§ TEXT SEGMENT
Table 3 presents our findings of newly identified DMD variants in our study population, which have not been previously documented in the Leiden Muscular Dystrophy Gene Variant Database. According to reports, the introduction of genetic material from distinct geographical populations has the potential to augment genetic diversity and potentially engender novel genotypic configurations within populations that are not isolated or indigenous [96]. The island of Sri Lanka, situated at the southernmost tip of South Asia and along the proposed Southern migration route, has been inhabited by diverse ethnic groups such as Portuguese, Dutch, British, and Arabs. This presents an interesting opportunity to gain a distinct perspective on the initial settlement of the subcontinent [97, 98]. In this context, we can hypothesize that the genetic admixtures that have taken place in Sri Lanka may have contributed to the emergence of the novel DMD variants that have been detected in our population.

§ DATA PROVIDED
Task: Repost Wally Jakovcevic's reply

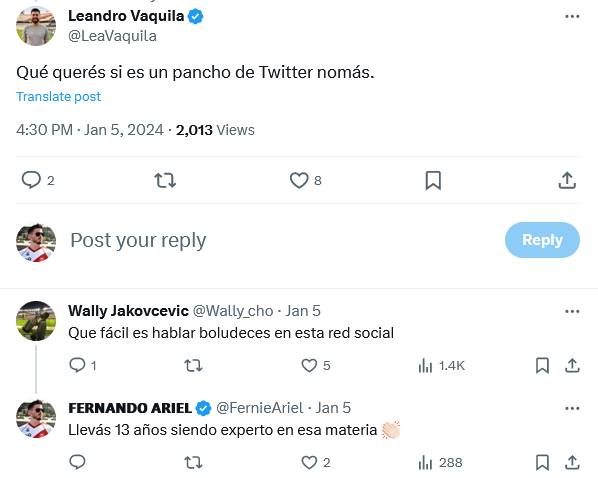Action: (x=193, y=365)
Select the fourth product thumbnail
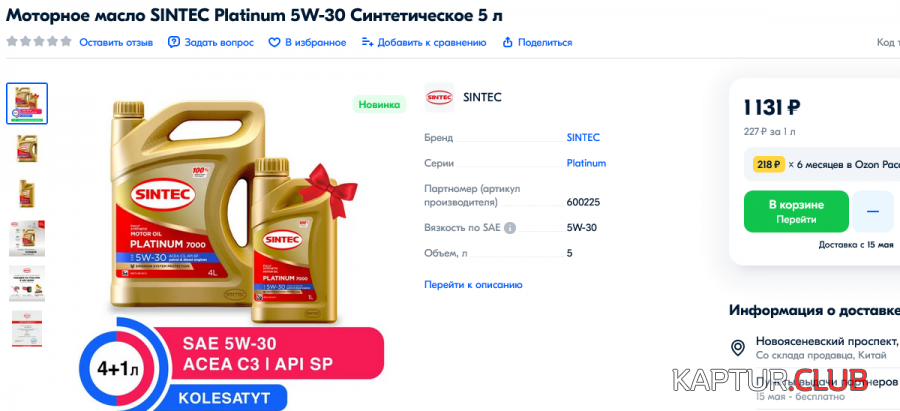 (27, 238)
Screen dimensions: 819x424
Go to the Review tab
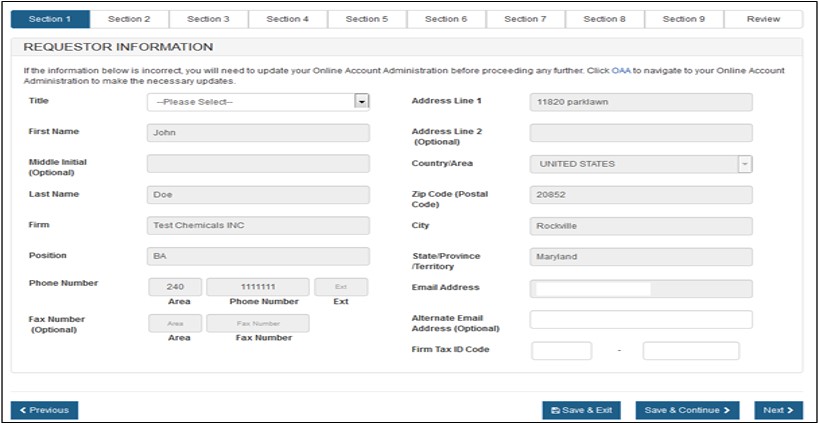(763, 19)
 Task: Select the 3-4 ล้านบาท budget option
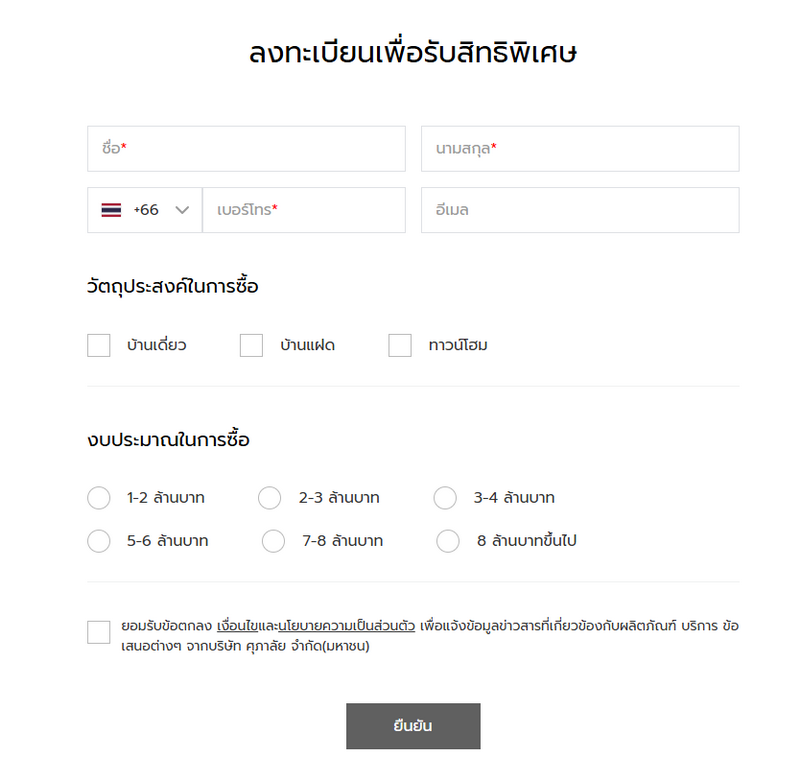[x=445, y=498]
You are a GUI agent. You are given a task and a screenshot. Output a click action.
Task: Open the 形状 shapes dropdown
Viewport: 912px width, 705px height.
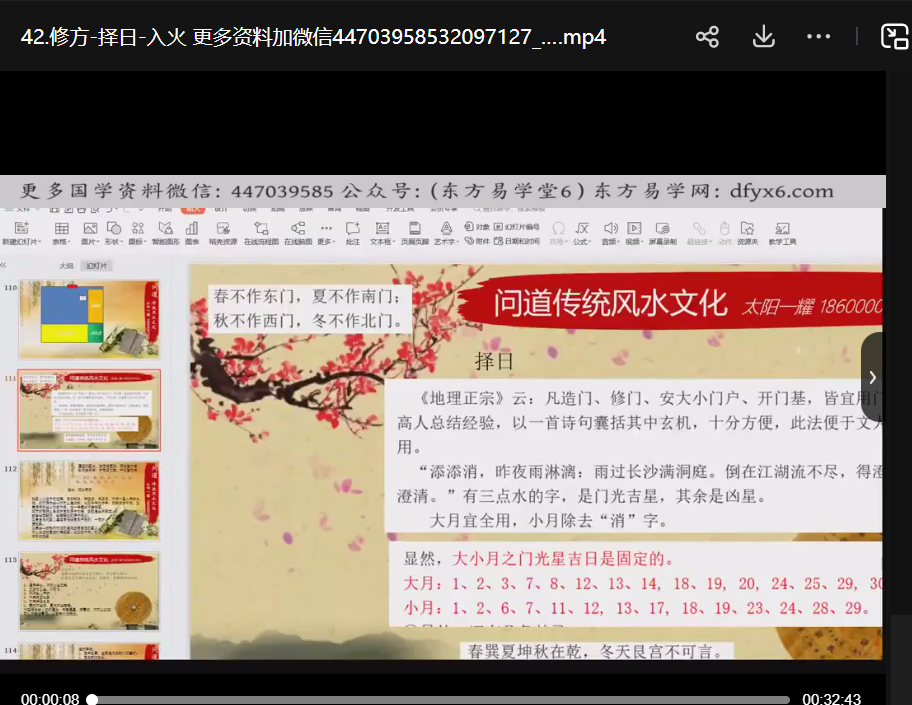(114, 242)
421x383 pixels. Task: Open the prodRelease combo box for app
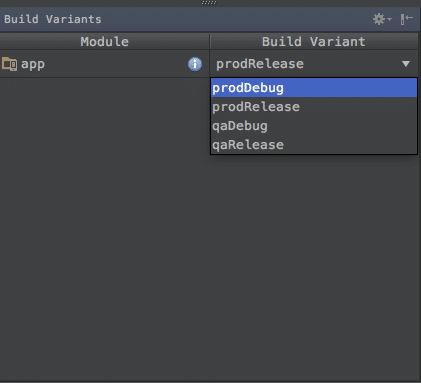(314, 64)
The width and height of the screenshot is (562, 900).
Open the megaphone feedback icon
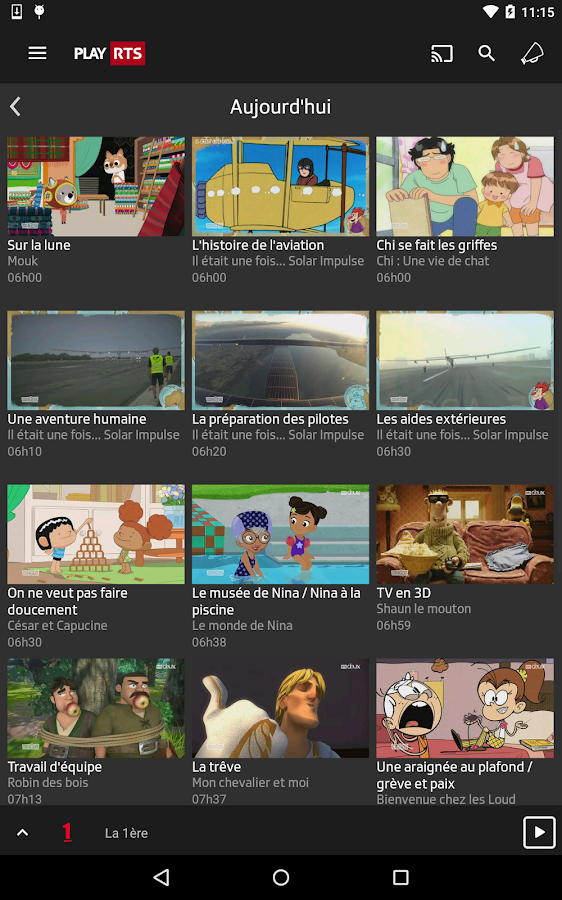tap(532, 53)
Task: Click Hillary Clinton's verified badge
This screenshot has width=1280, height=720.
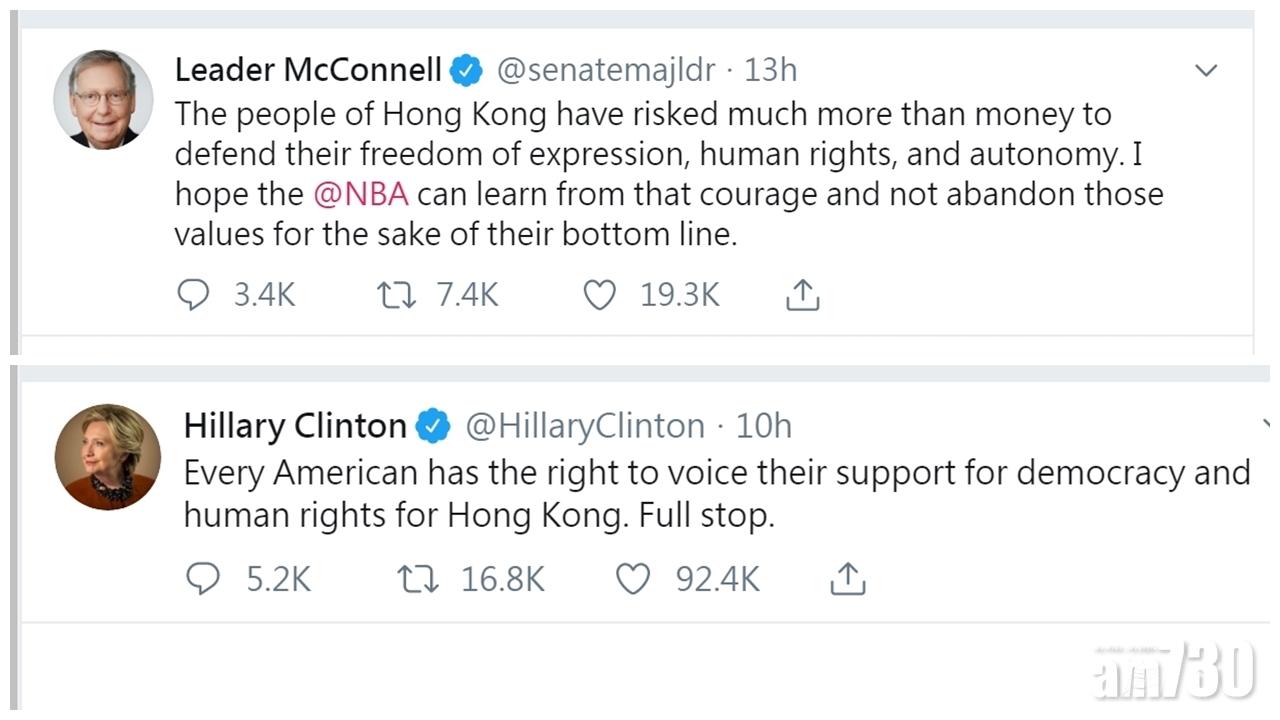Action: [x=433, y=426]
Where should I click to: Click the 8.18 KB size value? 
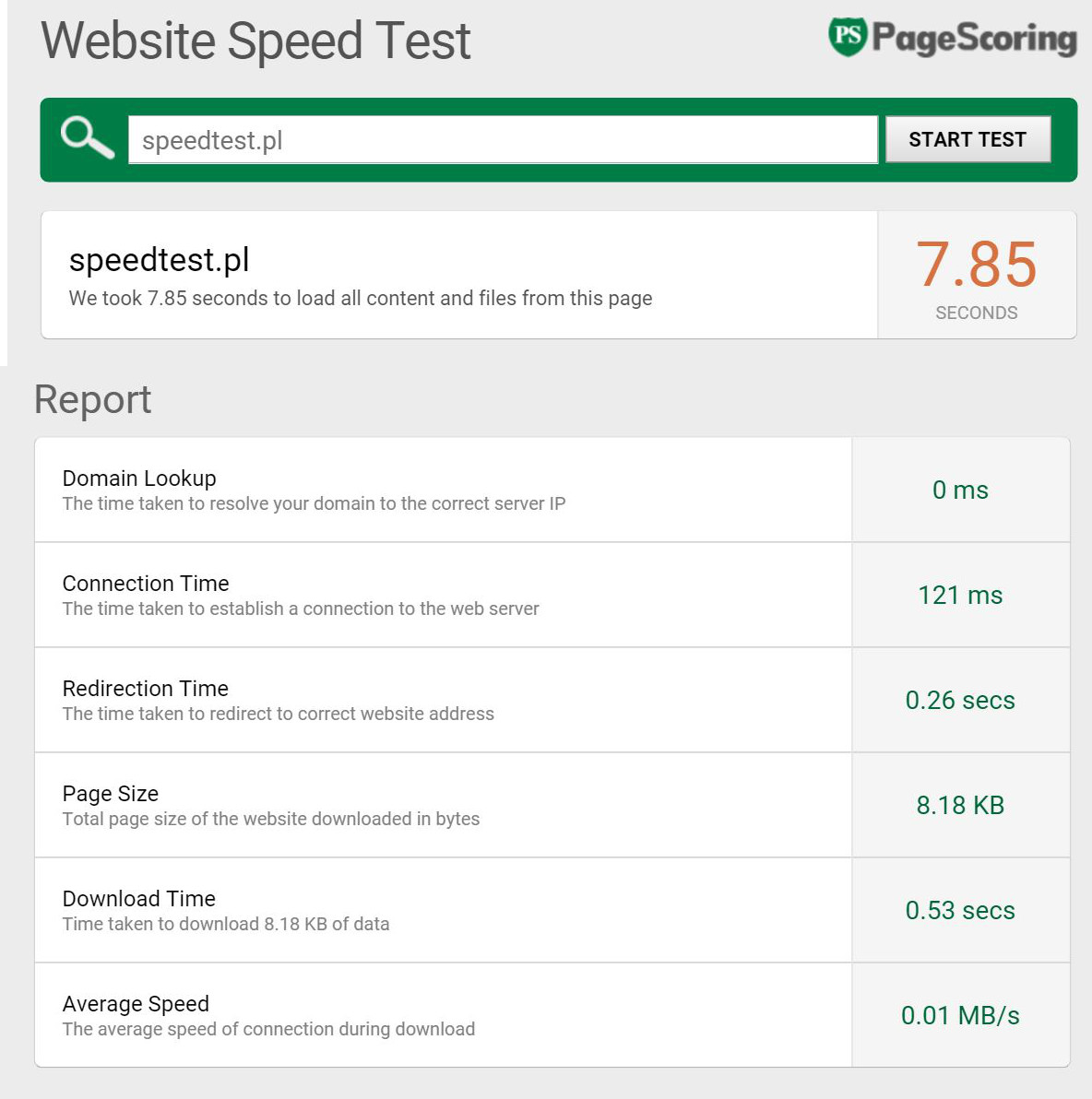tap(960, 805)
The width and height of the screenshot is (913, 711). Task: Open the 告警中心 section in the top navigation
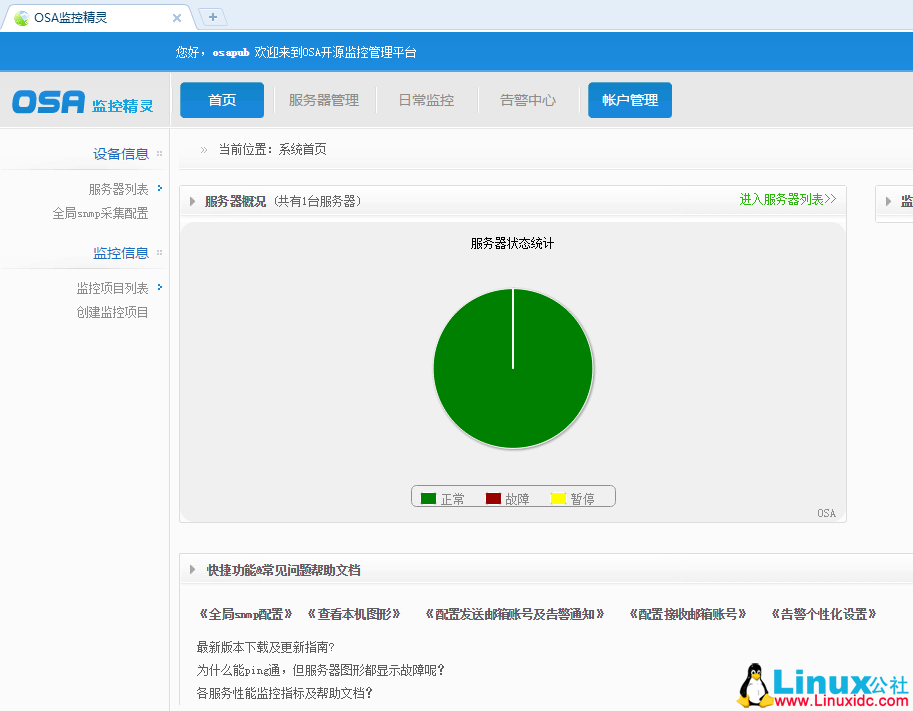527,100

§ YOUR TASKS
1. Translate this sentence from the passage on DMD variants in Sri Lanka into Spanish: "Table 3 presents our findings of newly identified DMD variants in our study population, which have not been previously documented in the Leiden Muscular Dystrophy Gene Variant Database."
2. Carry on the passage about novel DMD variants in Sri Lanka, picking up after its final sentence.
Nothing in the lines is needed here.

§ TASK-BY-TASK ANSWERS
1. La Tabla 3 presenta nuestros hallazgos de variantes de DMD recién identificadas en nuestra población de estudio, que no habían sido documentadas previamente en la Leiden Muscular Dystrophy Gene Variant Database.

2.
Table 3 Novel Variations identified in this study by MLPA [Not previously reported in Leiden Muscular Dystrophy Gene Variant Database (1)]

Considering there have been reports of phenotypic differences in individuals carrying the same variation [11], healthcare practitioners should be more cautious when interpreting genomic results in the clinical environment for patients with similar variations and familial cases. Since distinct dystrophin-expressing tissues and cells may behave differently to specific defective dystrophins, such diversity is more common in BMD patients [33]. Furthermore, it is important to highlight that age can be confounded with phenotypic diversity when comparing patients with the same variation or familial cases. Therefore, it is advisable to take into account clinical batteries that are adjusted for age, such as the Weschler Intelligence Scale (WISC-IV). In this regard [99] have conducted a comprehensive analysis discussing the relationship between serum proteomics profile, cognitive assessment using WISC scores, and DMD gene mutations.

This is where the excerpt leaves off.